**Summary**
Halma plc, a global group of life-saving technology companies, released a trading update on March 12, 2026, ahead of its financial year-end on March 31, 2026. The company reports strong progress in the second half of the financial year, consistent with its upgraded guidance from November 2025. Key highlights include
1. **Financial Performance**
Expected mid-teens percentage organic constant currency revenue growth, driven by premium growth in photonics within the Environmental & Analysis Sector.
Adjusted EBIT margin of around 22% (excluding a one-off profit from the Nuvonic transaction).

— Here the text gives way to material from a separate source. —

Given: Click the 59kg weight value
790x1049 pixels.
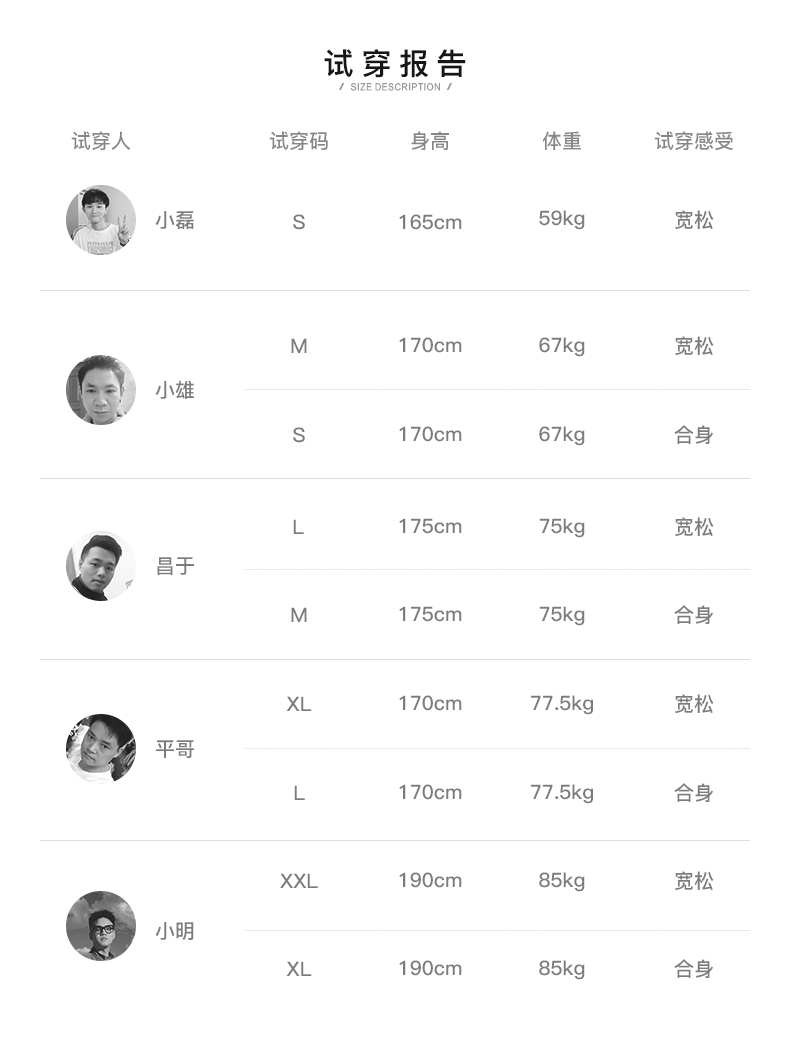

Full-year cash conversion in line with the 90% KPI, supporting strategic investments and acquisitions.
2. **Market Conditions**
Varied end-market conditions and economic uncertainties, but broad-based growth across the Group due to its Sustainable Growth Model.
Order intake remains ahead of revenue and the comparable period last year.
3. **Acquisitions**
Completed five acquisitions in the year, totaling a record £451m in investment, with a healthy pipeline across all three sectors (Safety, Environment, Healthcare).
Notable acquisitions include E2S Group Ltd, Safetec Srl, and Altomed.
4. **Currency Impact**
Sterling appreciation is expected to negatively impact revenue by £63m and profit by £14m due to currency translation effects.
5. **Future Outlook**
On track to deliver the 23rd consecutive year of record Adjusted profit.
Full-year results will be released on June 11, 2026.
Halma remains focused on its purpose of growing a safer, cleaner, healthier future, with over 9,000 employees across more than 20 countries and a strong position in the FTSE 100 index.